* _Passage for review_:
****
Working for birds in Africa


2016 Birdfair

ABC will be on stands 65/66 in Marquee 2 at the British Birdwatcher's Fair, 19th - 21st August 2016. Please come and visit us if you are able to get there. Members will be able to pick up their bulletins. Full details of the Fair can be found here.

2016 Annual Meeting & AGM

The Annual Meeting and AGM of the African Bird Club were held on Saturday 16th April 2016 at The Flett Theatre, Natural History Museum, Cromwell Road, London SW7 5BD. The meeting was open to members and non-members of ABC. 

Meeting Programme

10.15 Doors Open   Tea, coffee and sales stands

10.50 Chairman’s Introduction – Richard Charles

Tasso Leventis

11.00 Saving Africa’s vultures – Tasso Leventis, ABC President

This talk reflects the speaker’s conviction that a substantial cause of the precipitous decline in African Vulture populations is the relatively recent establishment, growth and expansion of market demand for vulture parts in West African fetish markets. A strategy is suggested to counter this decline.
****
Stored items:
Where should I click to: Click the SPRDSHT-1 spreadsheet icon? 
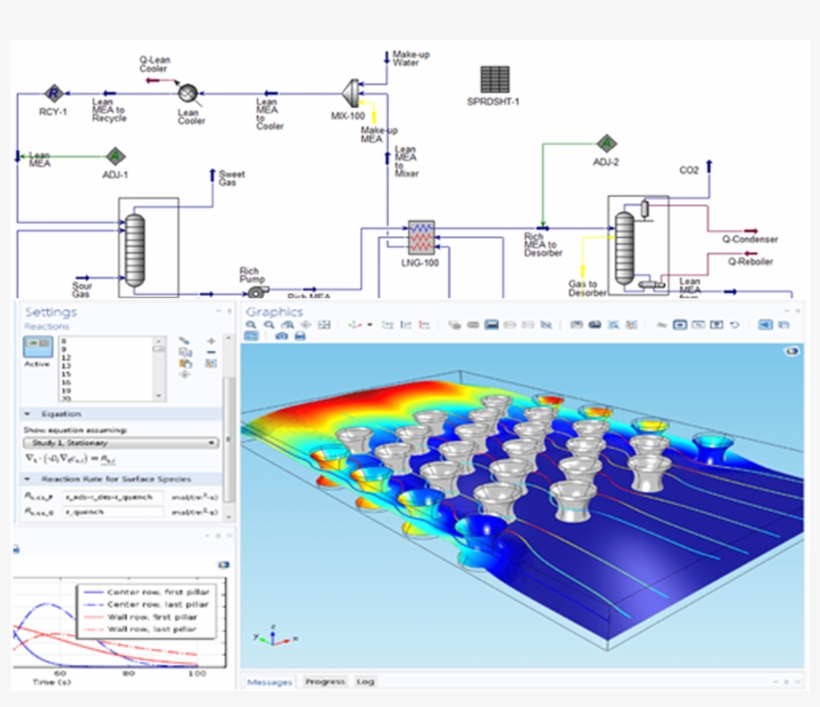coord(494,79)
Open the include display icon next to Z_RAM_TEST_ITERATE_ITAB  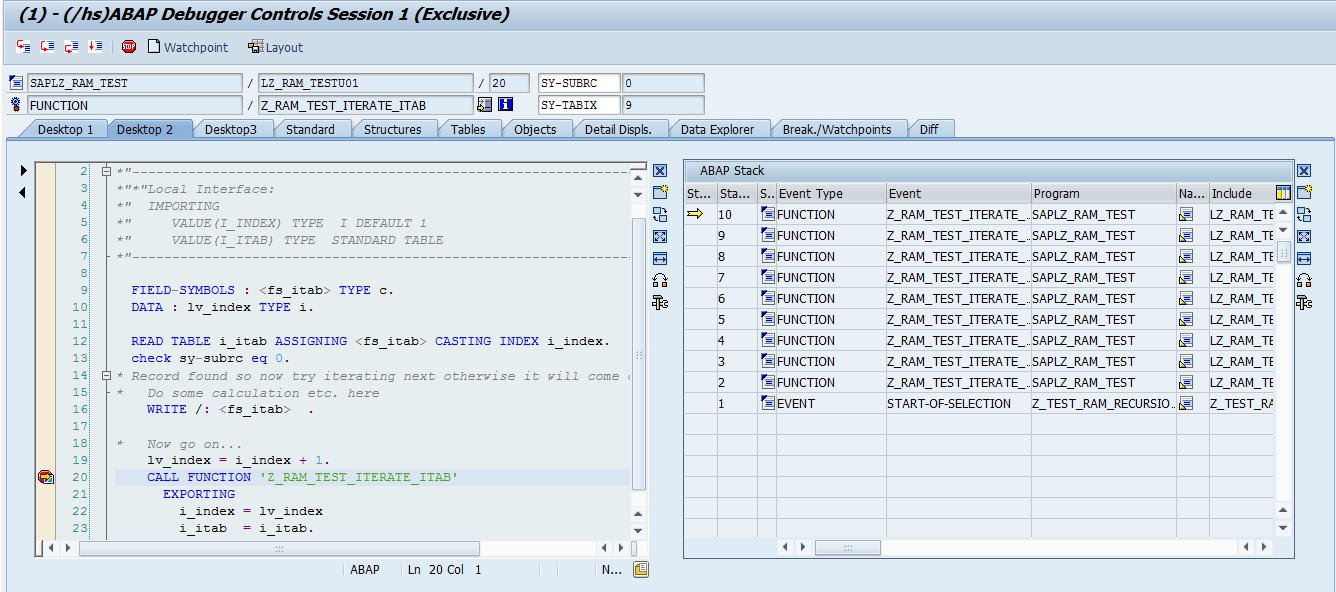(484, 104)
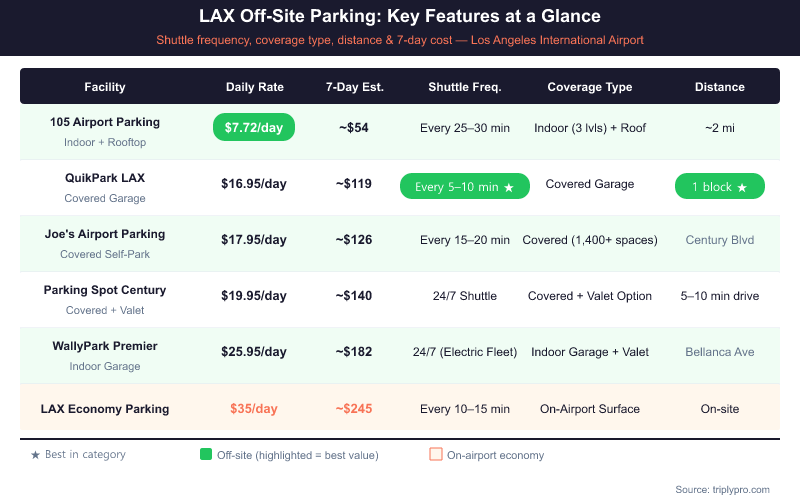Click the $35/day on-airport rate
This screenshot has width=800, height=500.
click(254, 409)
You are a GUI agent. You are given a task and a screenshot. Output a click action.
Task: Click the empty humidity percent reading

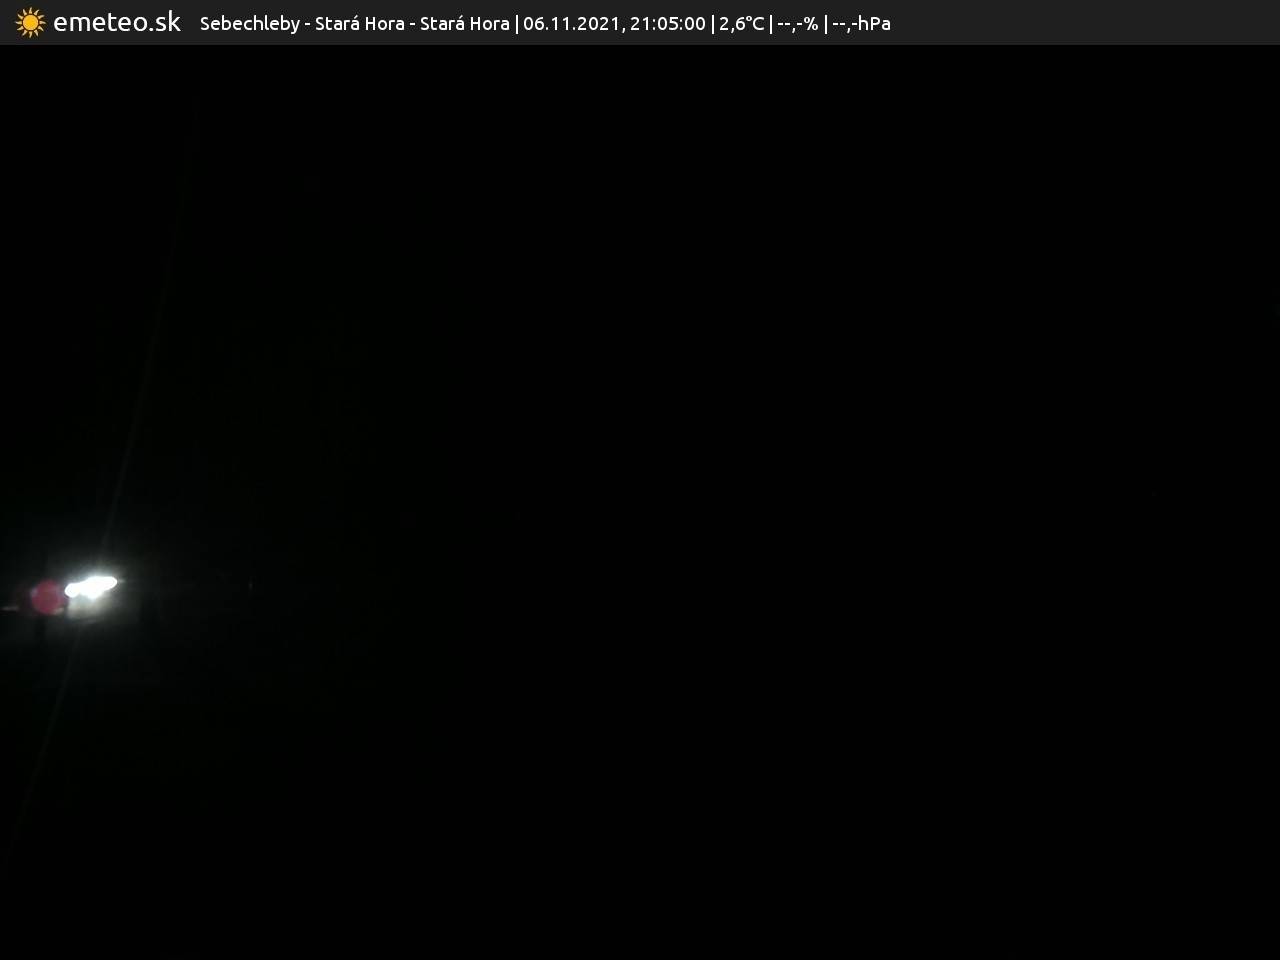797,23
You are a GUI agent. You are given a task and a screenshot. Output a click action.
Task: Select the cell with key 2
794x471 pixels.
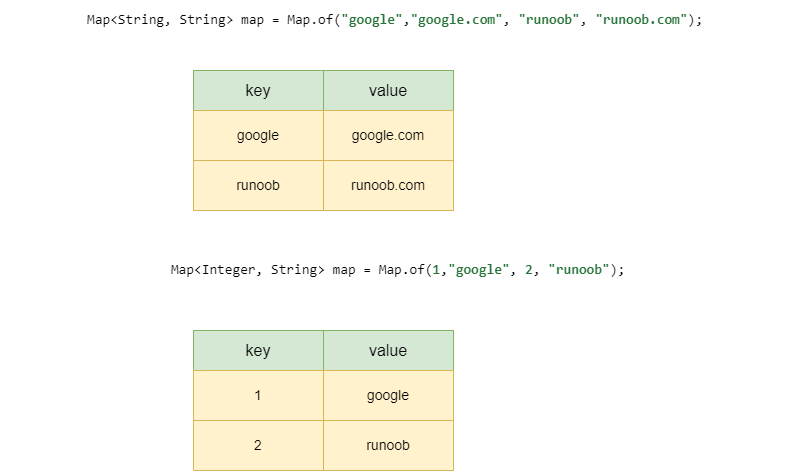[x=258, y=445]
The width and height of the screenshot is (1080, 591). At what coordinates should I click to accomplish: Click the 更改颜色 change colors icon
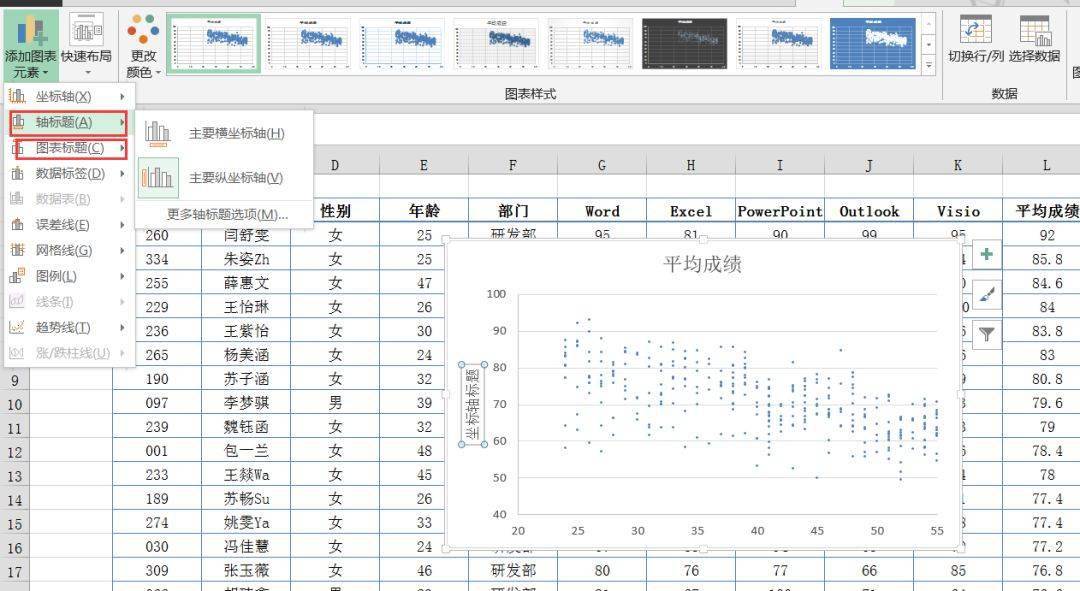click(x=143, y=36)
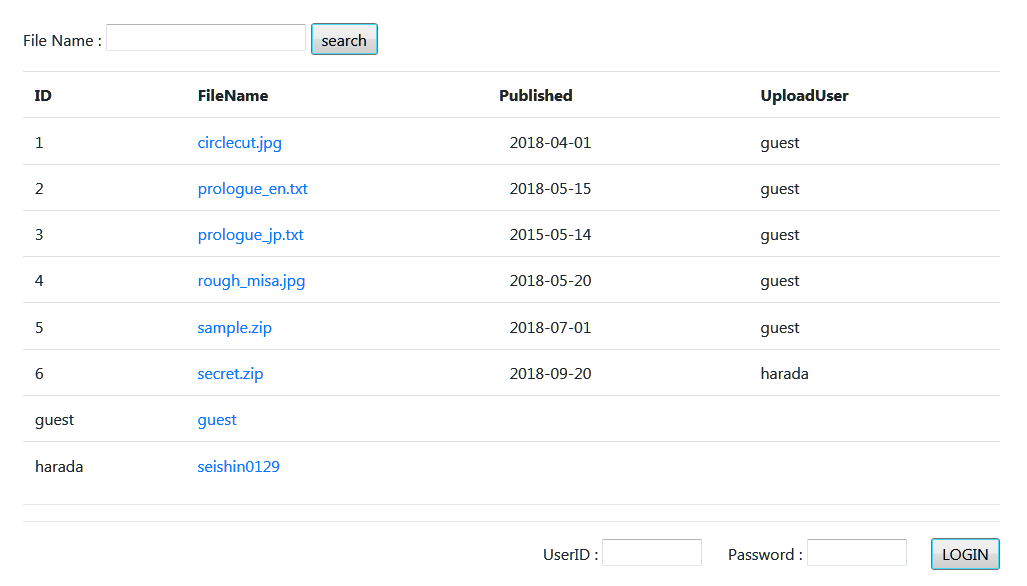Click the Published column header
The width and height of the screenshot is (1027, 586).
click(x=535, y=96)
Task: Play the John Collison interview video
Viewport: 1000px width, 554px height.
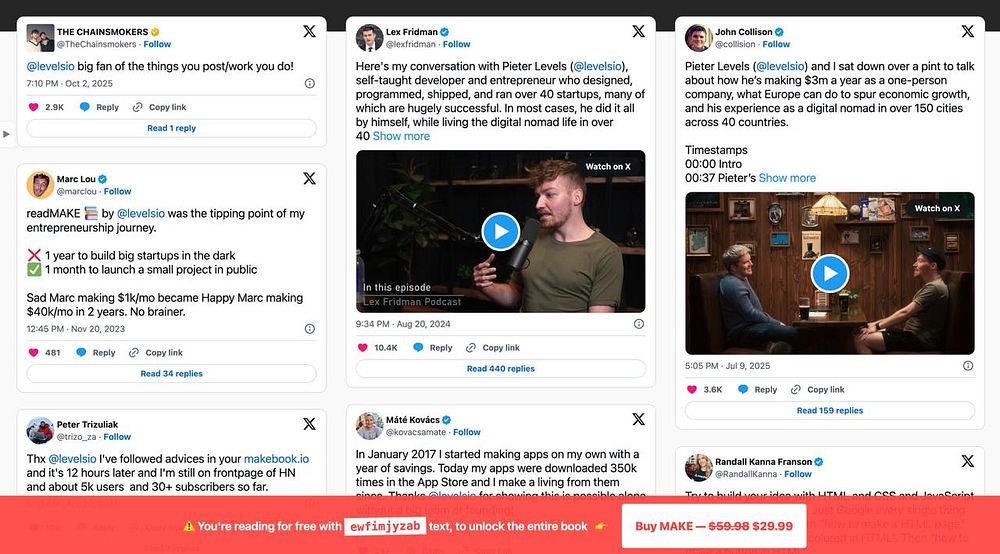Action: [x=830, y=273]
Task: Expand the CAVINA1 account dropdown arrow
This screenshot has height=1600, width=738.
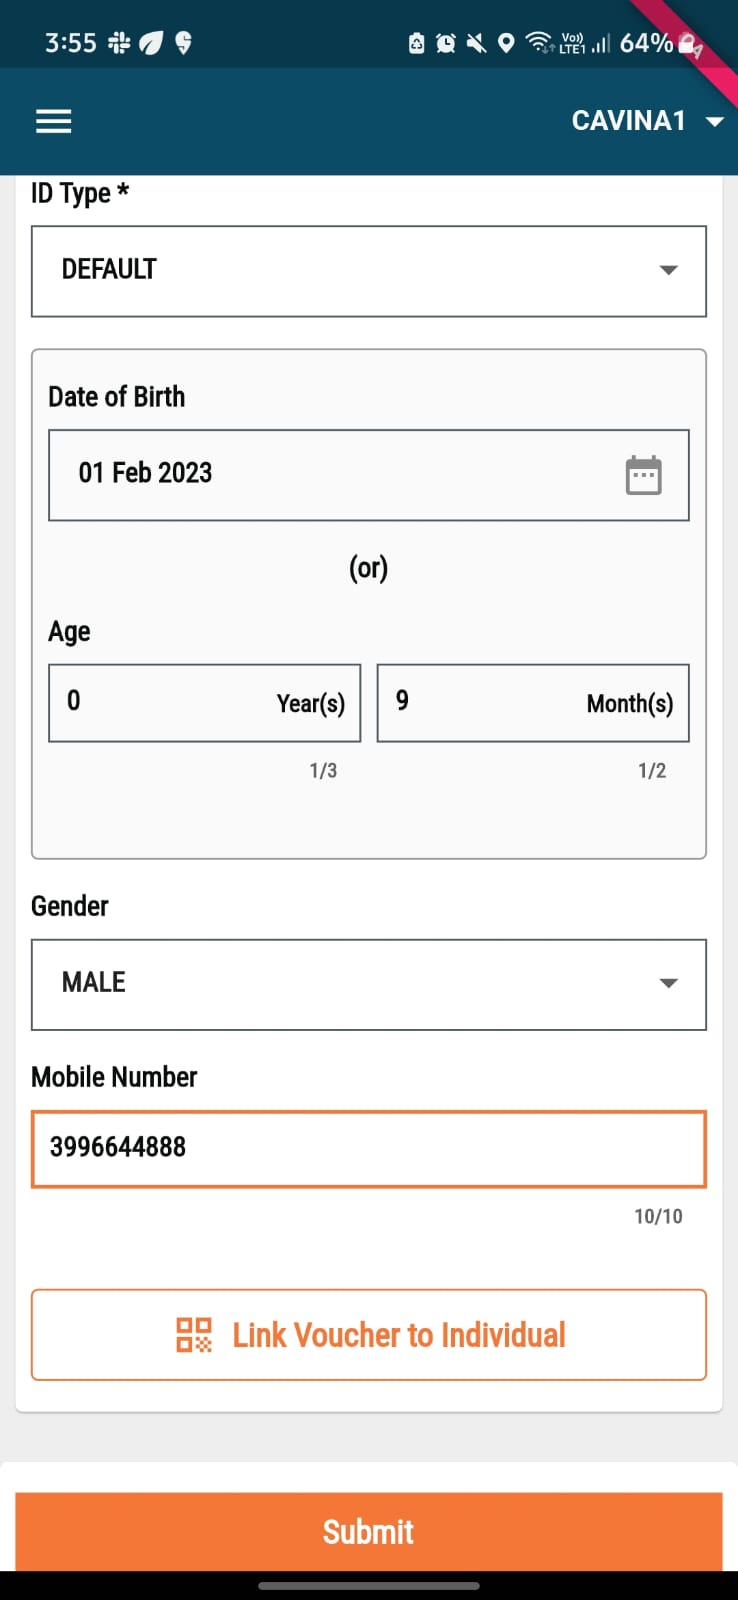Action: 714,122
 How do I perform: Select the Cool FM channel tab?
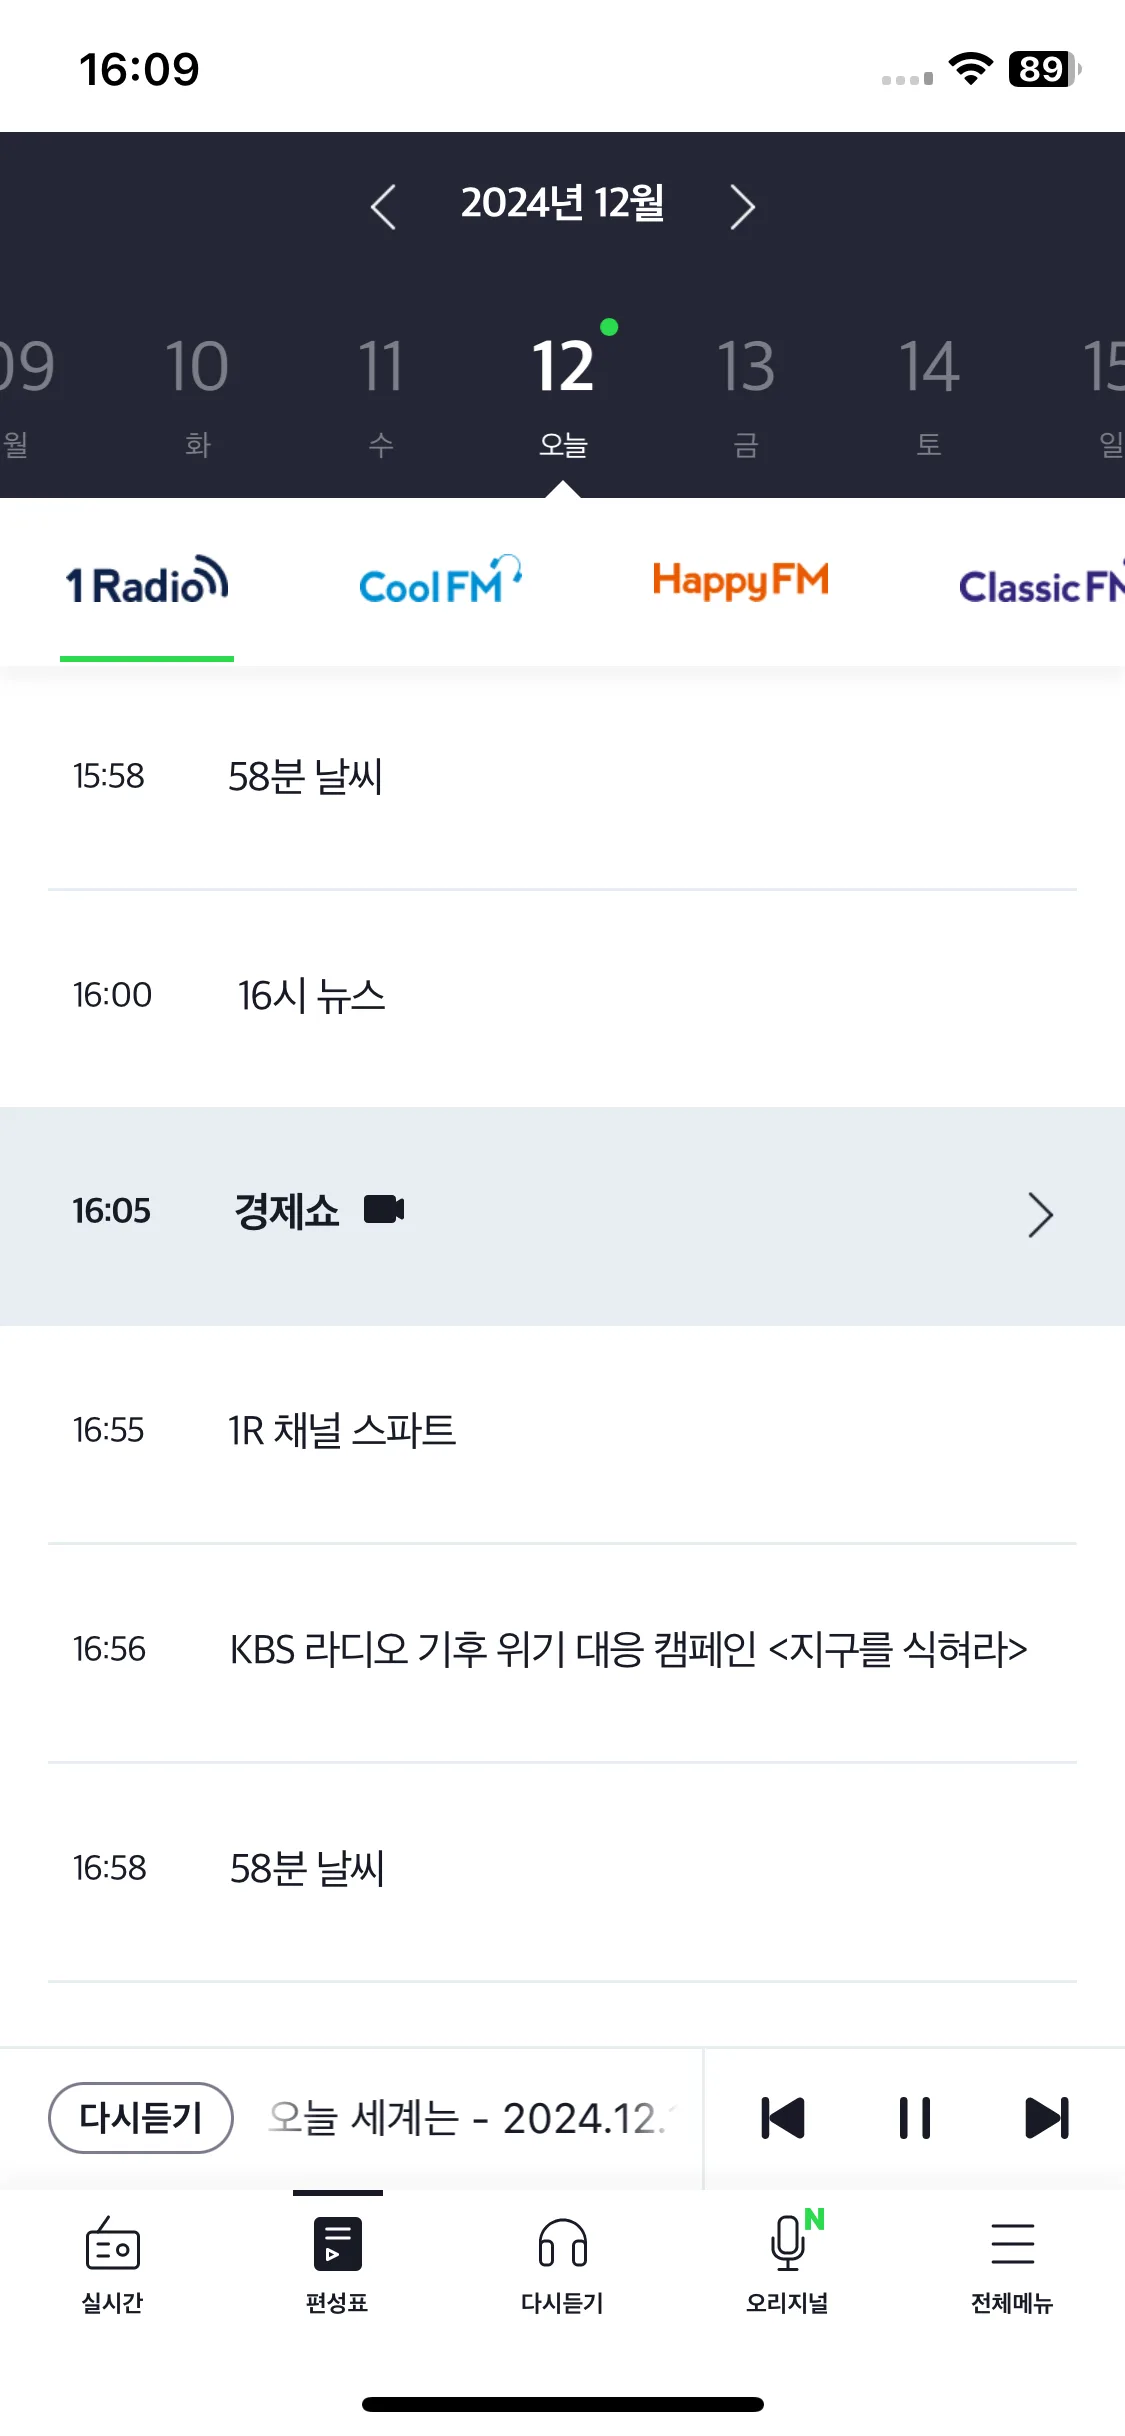click(x=440, y=582)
****
* _To do_:
From the African Bird Club events text above, extract word for word the part that begins with the words containing "10.15 Doors Open" and ends with "counter this decline.".

* _Expected answer_:
10.15 Doors Open   Tea, coffee and sales stands

10.50 Chairman’s Introduction – Richard Charles

Tasso Leventis

11.00 Saving Africa’s vultures – Tasso Leventis, ABC President

This talk reflects the speaker’s conviction that a substantial cause of the precipitous decline in African Vulture populations is the relatively recent establishment, growth and expansion of market demand for vulture parts in West African fetish markets. A strategy is suggested to counter this decline.